**Written task**. Find every line in the records below that contains the word "field", and copy each such line in full.

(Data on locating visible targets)
>>>
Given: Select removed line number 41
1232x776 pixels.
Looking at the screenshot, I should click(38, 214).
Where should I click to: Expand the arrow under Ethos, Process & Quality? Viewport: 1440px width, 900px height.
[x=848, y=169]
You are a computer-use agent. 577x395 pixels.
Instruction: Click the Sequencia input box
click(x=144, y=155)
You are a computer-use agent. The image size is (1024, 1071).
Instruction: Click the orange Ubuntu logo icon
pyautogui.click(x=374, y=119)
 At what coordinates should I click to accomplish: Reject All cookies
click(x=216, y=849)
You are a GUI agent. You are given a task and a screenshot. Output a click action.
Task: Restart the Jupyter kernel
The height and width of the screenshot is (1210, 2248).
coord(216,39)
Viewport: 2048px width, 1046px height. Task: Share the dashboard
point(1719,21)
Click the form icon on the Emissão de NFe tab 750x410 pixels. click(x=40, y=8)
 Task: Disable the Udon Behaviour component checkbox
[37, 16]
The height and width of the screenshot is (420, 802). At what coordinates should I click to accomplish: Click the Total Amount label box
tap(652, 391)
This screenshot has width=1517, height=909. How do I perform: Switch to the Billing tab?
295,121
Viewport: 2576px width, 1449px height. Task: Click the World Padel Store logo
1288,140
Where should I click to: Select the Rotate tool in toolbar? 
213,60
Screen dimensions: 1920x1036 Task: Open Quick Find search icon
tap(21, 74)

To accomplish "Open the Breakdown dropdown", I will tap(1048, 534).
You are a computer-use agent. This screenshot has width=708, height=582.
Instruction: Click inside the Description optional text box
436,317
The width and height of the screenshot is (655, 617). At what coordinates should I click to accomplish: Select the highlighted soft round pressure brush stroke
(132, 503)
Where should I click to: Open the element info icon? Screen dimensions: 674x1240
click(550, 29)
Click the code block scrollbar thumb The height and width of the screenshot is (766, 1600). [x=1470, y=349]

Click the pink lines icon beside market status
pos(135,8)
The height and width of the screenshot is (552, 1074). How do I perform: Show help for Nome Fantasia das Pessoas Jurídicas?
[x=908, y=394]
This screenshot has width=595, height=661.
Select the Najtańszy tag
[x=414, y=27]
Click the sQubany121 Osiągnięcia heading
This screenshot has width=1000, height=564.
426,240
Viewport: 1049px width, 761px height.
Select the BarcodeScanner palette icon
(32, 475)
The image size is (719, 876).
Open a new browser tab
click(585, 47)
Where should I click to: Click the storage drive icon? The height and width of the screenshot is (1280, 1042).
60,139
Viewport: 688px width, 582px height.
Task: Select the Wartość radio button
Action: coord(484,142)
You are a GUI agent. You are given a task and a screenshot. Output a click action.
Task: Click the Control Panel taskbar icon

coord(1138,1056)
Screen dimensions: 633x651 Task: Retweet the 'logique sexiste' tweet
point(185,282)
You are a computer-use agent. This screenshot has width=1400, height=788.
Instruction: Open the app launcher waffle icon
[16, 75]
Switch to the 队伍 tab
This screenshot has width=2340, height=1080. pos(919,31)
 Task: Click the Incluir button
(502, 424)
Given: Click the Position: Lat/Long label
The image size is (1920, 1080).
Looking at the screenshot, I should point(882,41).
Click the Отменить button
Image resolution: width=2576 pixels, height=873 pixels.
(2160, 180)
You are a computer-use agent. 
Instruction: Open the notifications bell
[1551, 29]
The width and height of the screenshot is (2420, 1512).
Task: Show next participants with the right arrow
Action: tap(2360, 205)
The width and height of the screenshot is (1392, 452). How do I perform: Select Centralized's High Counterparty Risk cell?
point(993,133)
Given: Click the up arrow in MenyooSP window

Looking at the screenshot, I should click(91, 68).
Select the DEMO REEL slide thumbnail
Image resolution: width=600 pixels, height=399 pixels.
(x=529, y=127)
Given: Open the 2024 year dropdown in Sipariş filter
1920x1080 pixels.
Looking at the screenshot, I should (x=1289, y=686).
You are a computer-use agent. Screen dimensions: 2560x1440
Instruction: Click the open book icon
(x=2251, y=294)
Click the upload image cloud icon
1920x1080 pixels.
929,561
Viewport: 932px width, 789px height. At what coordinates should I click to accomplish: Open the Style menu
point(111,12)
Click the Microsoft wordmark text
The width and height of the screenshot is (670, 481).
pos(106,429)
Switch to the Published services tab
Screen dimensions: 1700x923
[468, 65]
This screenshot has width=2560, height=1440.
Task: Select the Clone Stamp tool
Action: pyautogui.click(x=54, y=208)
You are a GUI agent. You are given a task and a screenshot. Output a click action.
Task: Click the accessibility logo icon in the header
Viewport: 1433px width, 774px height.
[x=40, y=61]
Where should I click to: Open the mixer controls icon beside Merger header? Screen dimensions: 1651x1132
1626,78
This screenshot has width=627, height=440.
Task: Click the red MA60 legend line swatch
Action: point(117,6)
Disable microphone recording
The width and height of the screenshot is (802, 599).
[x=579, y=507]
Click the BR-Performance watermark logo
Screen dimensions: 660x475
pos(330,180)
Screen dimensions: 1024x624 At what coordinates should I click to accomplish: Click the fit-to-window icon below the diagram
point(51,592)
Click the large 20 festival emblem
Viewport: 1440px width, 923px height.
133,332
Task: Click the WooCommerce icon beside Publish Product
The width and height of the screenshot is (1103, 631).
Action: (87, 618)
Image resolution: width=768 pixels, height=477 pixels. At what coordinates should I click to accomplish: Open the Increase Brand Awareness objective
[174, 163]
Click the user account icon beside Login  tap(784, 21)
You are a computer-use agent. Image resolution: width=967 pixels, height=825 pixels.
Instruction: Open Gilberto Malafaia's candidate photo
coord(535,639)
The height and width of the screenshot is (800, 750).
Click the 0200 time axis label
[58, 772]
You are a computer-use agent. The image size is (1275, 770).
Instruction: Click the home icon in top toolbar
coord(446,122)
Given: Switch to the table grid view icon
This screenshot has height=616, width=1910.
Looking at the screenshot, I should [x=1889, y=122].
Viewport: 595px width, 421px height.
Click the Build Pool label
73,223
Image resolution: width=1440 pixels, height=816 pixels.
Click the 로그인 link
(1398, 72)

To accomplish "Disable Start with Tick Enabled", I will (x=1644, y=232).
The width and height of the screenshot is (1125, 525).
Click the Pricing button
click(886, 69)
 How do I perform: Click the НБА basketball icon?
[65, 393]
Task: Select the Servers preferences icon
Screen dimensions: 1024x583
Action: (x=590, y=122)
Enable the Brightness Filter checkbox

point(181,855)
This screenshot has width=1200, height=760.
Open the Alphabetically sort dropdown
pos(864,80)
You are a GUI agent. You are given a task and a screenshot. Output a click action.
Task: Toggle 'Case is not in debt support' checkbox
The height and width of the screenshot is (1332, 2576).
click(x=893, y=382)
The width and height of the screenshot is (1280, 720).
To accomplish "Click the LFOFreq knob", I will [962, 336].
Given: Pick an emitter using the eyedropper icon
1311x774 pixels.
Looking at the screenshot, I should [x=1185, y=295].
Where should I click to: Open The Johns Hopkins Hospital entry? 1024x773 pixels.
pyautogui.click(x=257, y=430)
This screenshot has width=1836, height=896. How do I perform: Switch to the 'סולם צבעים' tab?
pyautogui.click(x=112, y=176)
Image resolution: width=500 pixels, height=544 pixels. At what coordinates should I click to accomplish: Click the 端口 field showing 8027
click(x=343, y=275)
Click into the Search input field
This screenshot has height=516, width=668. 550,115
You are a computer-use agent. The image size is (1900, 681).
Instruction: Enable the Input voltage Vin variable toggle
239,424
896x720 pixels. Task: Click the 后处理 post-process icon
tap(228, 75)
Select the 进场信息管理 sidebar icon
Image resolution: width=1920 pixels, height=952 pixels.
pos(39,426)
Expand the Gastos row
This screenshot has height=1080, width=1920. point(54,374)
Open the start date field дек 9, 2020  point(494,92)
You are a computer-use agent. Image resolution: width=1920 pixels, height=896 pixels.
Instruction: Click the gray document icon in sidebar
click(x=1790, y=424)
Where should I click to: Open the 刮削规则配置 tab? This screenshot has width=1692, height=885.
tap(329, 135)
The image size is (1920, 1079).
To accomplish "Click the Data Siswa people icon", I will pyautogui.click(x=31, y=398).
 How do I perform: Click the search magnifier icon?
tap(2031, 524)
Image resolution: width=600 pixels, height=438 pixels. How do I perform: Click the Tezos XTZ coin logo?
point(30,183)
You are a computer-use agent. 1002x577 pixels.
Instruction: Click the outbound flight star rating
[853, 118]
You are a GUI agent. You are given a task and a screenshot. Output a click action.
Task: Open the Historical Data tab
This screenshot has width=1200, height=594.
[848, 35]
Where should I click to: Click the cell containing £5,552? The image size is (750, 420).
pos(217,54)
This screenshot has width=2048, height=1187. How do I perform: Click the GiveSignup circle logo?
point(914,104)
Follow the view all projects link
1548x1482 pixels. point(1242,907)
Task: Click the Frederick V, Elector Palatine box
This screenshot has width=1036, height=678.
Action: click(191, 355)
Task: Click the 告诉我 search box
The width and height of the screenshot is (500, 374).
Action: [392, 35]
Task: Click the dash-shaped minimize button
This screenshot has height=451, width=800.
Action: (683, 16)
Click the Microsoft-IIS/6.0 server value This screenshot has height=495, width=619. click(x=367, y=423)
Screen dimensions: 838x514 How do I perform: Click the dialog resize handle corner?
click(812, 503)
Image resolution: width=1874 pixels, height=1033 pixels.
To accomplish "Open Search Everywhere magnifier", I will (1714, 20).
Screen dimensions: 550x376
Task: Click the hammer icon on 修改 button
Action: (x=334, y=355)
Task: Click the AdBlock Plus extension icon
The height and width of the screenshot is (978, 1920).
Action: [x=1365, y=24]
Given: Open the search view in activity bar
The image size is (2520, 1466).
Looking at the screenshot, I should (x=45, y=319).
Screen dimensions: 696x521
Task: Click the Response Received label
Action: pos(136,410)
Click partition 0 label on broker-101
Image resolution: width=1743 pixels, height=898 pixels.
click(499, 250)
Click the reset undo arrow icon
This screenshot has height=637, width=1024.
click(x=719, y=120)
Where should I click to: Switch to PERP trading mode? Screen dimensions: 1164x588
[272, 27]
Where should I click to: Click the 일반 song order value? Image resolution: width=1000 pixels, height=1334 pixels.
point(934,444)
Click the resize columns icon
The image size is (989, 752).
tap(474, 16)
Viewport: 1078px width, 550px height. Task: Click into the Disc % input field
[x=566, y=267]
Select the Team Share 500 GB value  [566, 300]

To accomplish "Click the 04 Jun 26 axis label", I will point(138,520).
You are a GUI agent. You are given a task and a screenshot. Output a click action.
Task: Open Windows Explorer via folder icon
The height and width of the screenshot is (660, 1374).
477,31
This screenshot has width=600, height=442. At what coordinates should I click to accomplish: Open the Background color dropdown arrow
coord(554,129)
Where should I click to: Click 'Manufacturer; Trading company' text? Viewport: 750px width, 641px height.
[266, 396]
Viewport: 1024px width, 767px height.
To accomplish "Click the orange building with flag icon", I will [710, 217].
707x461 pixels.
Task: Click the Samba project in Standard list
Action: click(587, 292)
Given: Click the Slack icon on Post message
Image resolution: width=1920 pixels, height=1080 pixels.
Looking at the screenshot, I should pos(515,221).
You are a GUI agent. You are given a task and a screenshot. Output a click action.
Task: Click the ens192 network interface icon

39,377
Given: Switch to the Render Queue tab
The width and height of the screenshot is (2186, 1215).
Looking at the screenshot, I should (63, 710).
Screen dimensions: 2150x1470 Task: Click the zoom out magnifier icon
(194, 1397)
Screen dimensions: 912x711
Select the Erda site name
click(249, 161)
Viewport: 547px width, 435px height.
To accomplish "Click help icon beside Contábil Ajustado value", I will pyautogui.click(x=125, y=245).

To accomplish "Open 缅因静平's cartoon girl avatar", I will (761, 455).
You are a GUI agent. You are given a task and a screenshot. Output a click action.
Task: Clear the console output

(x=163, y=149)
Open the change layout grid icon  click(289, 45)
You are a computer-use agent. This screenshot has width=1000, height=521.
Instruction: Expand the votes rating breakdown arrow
<<<
**Written answer**.
Image resolution: width=500 pixels, height=544 pixels. At what coordinates should I click to accomplish: Click the 端口 field showing 8027
Click into the Search input field
Open the start date field дек 9, 2020  point(494,92)
Viewport: 1078px width, 550px height. Task: Click into the Disc % input field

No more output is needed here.